**TEXTE SOURCE**
- - - - - - -

# [Apache2] Site inaccessible (abandonné)

## Skwal

Bonjour   :Smile: 

Je suis actuellement en train d'essayer de configurer Gentoo au niveau de l'hébergement web (LAMP).

Pour ce faire je passe par apache2, mais le hic c'est que je souhaite garder ma connexion VPN via Cyberghost activée en permanence, ce qui (pour l'instant ?) rend mon site inaccessible sur la toile.

Du coup je commence à regarder les choses d'un  autre angle...

Est-ce qu'au lieu de passer et payer un abonnement chez Cyberghost il ne me serait pas possible d'avoir mon propre VPN sécurisé ?

Vu que je ne connait pas le principe technique ma crainte est que le fait de passer par mon FAI lui permettrait quand même d'analyser mes données...

Et sinon est-il possible, en tant que client Cyberghost, de pouvoir rendre mon site acessible (via ip dédiée) ?

Je vous remercie pour votre attention !   :Very Happy: 

Cordialement, Skwal.

[Edition]: En local je peux accéder à mon site (iteractif.com), mais pas à partir d'un autre poste (Empty reply from server).   :Confused: 

Edition: Modification du titre suite à une meilleure perception du problème: "[Apache2] Site inaccessible"  au lieu de "[VPN] Gentoo (Linux) et un VPN ?".Last edited by Skwal on Tue Sep 24, 2019 10:43 am; edited 2 times in total

----------

## El_Goretto

 *Skwal wrote:*   

> Bonjour  
> 
> Je suis actuellement en train d'essayer de configurer Gentoo au niveau de l'hébergement web (LAMP).

- - - - - - -

**DONNÉES D'ENTRÉE**
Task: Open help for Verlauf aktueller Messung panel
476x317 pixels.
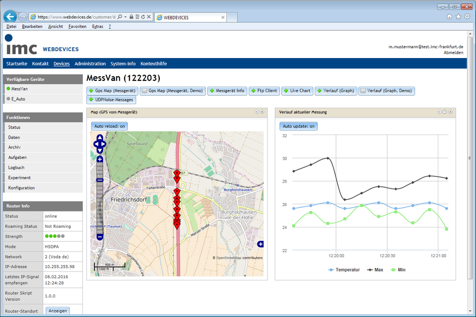Action: pos(445,112)
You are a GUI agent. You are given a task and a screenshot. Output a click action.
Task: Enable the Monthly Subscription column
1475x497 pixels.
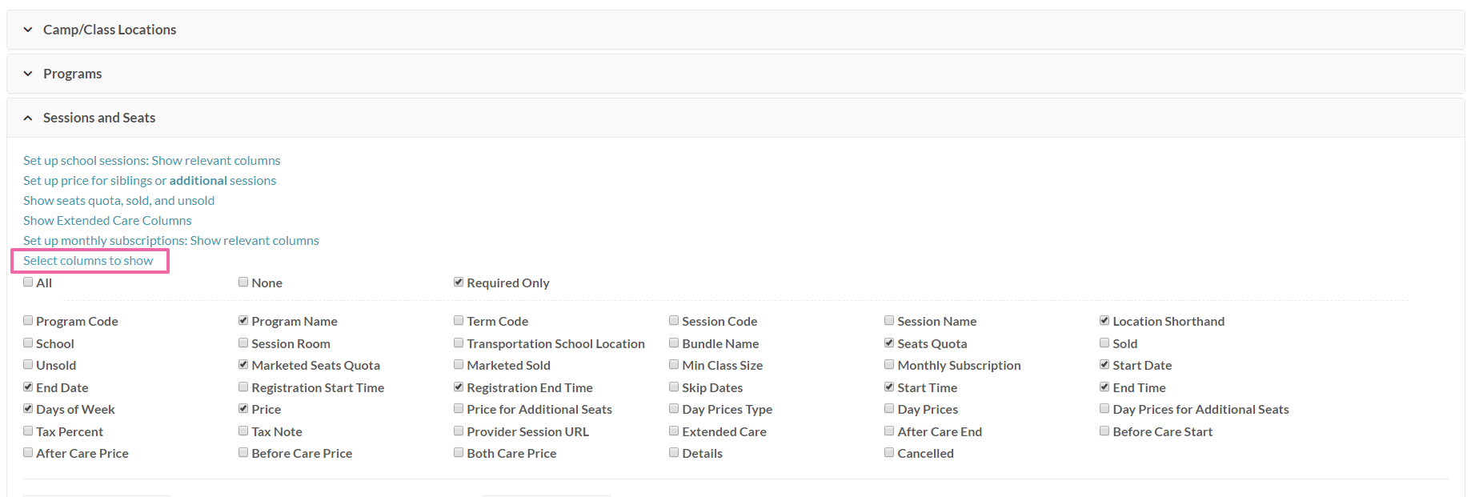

- - - - - - -

**CONSIGNES DE TRAVAIL**
[A] Restituez fidèlement toutes les lignes de la liste, en omettant les images.
[B] Prolongez le fil de discussion sur le site inaccessible sous Apache2 à la suite de sa dernière ligne.
Le texte et la liste proviennent de sources distinctes.

**RÉPONSES DANS L'ORDRE**
[A]
Task: Open help for Verlauf aktueller Messung panel
476x317 pixels.
Action: pos(445,112)
You are a GUI agent. You are given a task and a screenshot. Output a click action.
Task: Enable the Monthly Subscription column
1475x497 pixels.

[B]
> 
> Pour ce faire je passe par apache2, mais le hic c'est que je souhaite garder ma connexion VPN via Cyberghost activée en permanence, ce qui (pour l'instant ?) rend mon site inaccessible sur la toile.
> ...

 

Bonjour Skwal,

Est-ce que tu pourrais faire un rapide schéma de ton archi? Car j'ai du mal à voir où est "gentoo", où est l'hébergement, où est ghostbidule et où tu es toi  :Smile: 

Pour les autres questions sur le principe du VPN: non, ton FAI ne pourra pas savoir ce qui transite dans les tuyaux (si la techno VPN choisie est robuste, bien sûr, mais c'est le cas des VPNs OSS les plus connus). Par contre il verra qu'1 bout du tuyau parle à l'autre bout du tuyau (cad les @IP des 2 bouts, grosso modo), mais c'est tout.

Sinon, pour information, il y a 2 "types" de façon de faire transiter (router) des infos dans un VPN: le full tunneling et le split tunneling. Je t'invite à te renseigner, ça devrait être instructif et peut être te permettre d'aller plus loin dans tes réflexions, en attendant.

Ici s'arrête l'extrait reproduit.